Samstag, 21. Januar 2023
Ein paar Robin Hoods
ziegen, 10:01h
Die Legende vom guten, edelmütigen Räuber des englischen Mittelalters dürfte bekannt sein. Aber in der Folge sprossen die Robin Hoods auch in anderen Gegenden Europas wie schillernde Pilze aus dem Boden. Diese späteren NamensträgerInnen soll es sogar nachweislich leibhaftig gegeben haben. Eine andere Frage ist, wie mitfühlend, armenfreundlich und uneigennützig sie tatsächlich waren. Meistens nicht so viel.
Hinter dem »Robin Hood der Rhön« verbirgt sich der ehemalige Weilarer Schäfersknecht Johann Heinrich Valentin Paul (1736–80), ein uneheliches Kind armer Leute. Er wird auch Rhönpaulus genannt. Da ihm die Mittel zu einer Heirat fehlten, ging er zu den Soldaten und zog ins Feld. Aufgrund einer Verwundung setzte er sich mit knapp 30 jedoch wieder ab. Er verbarg sich in einer am Neuberg bei Glattbach (Dermbach) gelegenen Höhle seines Heimatgebirges, wo er sich nun mit Beraubung Wohlhabender, Wilderei und Schmuggel (vornehmlich von Salz) über Wasser hielt. Angeblich* vermied er jede Körperverletzung seiner Opfer. Teile der Beute habe er notleidenden Einheimischen zugesteckt – bis er verraten und 1780, wohl mit 44 Jahren, aufgeknüpft worden ist.

__Aufgaben__.
**1.** Unter welchem weiteren Namen ist Johann Heinrich Valentin Paul laut Textauszug bekannt?
**2.** Schreib bitte den Textauszug von „Samstag, 21. Januar“ bis einschließlich „nicht so viel.“ neu und setz dabei „Blumen“ an die Stelle von „Pilze“.
Stütze dich allein auf den Textauszug.

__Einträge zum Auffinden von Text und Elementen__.
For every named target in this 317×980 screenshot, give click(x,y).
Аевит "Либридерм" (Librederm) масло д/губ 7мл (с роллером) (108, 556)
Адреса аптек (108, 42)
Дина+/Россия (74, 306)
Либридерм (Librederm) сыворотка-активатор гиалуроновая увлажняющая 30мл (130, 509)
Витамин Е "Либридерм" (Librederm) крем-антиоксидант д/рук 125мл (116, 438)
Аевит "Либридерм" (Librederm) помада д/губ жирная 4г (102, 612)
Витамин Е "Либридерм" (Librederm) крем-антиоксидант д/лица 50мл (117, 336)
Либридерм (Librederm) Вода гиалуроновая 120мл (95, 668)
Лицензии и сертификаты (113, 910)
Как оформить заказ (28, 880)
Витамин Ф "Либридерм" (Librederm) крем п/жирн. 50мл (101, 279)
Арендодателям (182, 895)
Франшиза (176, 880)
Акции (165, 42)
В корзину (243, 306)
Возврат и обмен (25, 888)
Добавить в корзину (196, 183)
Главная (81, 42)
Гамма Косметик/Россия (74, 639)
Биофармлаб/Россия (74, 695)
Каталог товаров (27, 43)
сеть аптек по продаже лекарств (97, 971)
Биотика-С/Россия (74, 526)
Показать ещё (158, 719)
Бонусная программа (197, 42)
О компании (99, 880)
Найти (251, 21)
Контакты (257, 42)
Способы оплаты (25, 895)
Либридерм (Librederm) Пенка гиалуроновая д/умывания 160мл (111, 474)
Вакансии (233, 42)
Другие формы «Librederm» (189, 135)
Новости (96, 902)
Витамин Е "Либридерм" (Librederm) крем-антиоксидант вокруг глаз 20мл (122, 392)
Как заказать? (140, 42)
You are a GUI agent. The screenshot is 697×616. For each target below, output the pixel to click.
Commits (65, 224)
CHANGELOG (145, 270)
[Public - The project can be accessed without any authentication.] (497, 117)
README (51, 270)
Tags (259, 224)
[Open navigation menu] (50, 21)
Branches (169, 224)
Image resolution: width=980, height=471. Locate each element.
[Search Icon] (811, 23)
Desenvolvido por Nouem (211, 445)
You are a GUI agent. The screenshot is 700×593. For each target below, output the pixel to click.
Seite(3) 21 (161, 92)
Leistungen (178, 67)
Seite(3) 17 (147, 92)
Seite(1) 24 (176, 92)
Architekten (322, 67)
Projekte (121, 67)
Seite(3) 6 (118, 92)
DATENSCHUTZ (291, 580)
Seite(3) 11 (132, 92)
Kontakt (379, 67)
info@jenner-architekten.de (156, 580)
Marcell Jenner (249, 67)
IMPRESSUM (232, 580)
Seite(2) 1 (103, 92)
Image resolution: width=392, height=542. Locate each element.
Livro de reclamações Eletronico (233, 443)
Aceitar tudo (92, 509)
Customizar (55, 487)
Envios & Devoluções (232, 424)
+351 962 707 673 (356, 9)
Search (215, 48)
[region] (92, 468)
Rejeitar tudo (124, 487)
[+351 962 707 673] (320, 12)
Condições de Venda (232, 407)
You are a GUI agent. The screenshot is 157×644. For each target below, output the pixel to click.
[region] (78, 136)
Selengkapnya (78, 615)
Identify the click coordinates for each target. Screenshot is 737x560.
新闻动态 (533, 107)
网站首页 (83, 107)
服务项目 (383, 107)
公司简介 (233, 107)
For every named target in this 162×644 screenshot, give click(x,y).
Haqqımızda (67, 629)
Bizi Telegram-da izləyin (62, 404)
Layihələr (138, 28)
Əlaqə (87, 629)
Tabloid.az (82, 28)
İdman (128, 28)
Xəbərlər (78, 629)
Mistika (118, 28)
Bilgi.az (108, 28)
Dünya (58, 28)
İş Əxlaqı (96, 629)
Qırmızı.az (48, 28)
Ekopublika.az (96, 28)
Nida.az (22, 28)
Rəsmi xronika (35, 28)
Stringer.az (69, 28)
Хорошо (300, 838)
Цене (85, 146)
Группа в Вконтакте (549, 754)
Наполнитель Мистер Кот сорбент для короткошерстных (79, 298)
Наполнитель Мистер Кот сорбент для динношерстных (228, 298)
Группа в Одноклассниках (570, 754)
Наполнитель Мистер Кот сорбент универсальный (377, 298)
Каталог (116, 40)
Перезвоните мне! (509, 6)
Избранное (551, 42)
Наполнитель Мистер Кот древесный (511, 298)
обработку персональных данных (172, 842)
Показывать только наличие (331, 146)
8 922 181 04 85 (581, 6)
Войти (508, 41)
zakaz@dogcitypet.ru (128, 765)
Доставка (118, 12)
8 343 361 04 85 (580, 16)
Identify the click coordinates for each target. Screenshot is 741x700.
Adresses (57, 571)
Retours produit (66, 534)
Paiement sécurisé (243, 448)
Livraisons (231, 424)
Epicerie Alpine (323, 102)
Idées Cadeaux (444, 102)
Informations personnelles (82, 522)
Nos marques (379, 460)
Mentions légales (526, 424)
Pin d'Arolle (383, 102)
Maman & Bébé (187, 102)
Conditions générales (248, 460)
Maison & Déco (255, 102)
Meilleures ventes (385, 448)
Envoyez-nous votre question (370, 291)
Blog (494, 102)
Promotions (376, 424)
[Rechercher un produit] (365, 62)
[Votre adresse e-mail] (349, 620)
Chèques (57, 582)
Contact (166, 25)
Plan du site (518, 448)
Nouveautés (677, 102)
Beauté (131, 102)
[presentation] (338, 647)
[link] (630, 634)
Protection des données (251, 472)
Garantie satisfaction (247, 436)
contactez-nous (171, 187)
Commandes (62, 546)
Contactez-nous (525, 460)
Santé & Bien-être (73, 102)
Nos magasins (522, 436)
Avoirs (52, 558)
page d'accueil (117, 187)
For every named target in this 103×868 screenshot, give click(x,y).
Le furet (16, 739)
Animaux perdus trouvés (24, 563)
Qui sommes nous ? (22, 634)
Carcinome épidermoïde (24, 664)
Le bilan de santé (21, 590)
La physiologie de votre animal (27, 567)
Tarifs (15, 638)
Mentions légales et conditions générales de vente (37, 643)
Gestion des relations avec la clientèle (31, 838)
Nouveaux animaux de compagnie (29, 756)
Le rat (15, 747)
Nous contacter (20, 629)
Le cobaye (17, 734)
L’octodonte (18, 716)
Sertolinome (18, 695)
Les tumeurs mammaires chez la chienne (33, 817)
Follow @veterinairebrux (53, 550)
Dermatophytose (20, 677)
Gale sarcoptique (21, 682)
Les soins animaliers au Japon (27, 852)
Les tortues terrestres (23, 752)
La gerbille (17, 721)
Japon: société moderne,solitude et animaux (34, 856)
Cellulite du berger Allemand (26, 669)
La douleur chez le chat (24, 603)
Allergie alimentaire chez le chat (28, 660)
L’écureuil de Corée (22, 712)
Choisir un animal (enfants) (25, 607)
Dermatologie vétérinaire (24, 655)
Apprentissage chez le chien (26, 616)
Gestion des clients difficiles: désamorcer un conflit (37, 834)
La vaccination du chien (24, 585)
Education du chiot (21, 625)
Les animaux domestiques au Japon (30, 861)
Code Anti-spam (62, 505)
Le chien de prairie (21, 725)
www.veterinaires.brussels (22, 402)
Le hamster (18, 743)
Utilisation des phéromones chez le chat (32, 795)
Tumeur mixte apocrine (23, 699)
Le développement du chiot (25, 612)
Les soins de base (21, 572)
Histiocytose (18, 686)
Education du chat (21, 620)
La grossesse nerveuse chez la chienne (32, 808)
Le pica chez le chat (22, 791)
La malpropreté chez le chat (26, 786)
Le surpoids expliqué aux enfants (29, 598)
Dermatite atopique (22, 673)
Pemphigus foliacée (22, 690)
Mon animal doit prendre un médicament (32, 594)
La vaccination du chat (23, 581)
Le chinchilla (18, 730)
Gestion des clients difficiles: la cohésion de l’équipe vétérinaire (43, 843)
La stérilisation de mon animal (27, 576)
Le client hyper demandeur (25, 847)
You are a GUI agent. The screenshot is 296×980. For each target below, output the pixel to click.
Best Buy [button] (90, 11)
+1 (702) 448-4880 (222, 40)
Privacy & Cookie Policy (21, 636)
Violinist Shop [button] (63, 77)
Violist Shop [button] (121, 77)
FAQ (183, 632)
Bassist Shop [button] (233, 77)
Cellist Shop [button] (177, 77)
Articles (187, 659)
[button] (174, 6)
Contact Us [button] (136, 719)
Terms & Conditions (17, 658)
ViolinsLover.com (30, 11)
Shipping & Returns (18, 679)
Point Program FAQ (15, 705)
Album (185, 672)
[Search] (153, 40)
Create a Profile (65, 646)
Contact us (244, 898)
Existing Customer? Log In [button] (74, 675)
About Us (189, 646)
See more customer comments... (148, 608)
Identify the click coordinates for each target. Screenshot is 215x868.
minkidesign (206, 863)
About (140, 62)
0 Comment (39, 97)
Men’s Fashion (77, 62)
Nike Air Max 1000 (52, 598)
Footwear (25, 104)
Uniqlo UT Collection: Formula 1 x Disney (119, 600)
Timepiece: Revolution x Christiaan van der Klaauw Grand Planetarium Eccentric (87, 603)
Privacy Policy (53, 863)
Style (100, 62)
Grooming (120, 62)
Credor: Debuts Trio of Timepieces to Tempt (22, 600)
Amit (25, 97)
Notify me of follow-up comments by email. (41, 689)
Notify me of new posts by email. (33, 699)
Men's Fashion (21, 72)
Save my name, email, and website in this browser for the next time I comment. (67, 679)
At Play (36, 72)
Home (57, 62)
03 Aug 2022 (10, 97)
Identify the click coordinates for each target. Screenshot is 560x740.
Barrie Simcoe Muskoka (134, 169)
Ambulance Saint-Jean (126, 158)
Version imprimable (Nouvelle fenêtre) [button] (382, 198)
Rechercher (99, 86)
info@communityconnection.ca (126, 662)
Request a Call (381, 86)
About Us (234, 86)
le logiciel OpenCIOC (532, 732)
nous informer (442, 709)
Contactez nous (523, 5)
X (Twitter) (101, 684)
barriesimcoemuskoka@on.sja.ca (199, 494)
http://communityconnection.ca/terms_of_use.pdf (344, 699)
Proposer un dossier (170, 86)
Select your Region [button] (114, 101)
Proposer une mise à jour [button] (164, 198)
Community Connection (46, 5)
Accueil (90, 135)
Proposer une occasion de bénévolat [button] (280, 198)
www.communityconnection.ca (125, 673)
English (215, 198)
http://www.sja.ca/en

__Ergebnisse je Aufgabe__.
**1.** Er wird auch Rhönpaulus genannt.

**2.**
Samstag, 21. Januar 2023
Ein paar Robin Hoods
ziegen, 10:01h
Die Legende vom guten, edelmütigen Räuber des englischen Mittelalters dürfte bekannt sein. Aber in der Folge sprossen die Robin Hoods auch in anderen Gegenden Europas wie schillernde Blumen aus dem Boden. Diese späteren NamensträgerInnen soll es sogar nachweislich leibhaftig gegeben haben. Eine andere Frage ist, wie mitfühlend, armenfreundlich und uneigennützig sie tatsächlich waren. Meistens nicht so viel.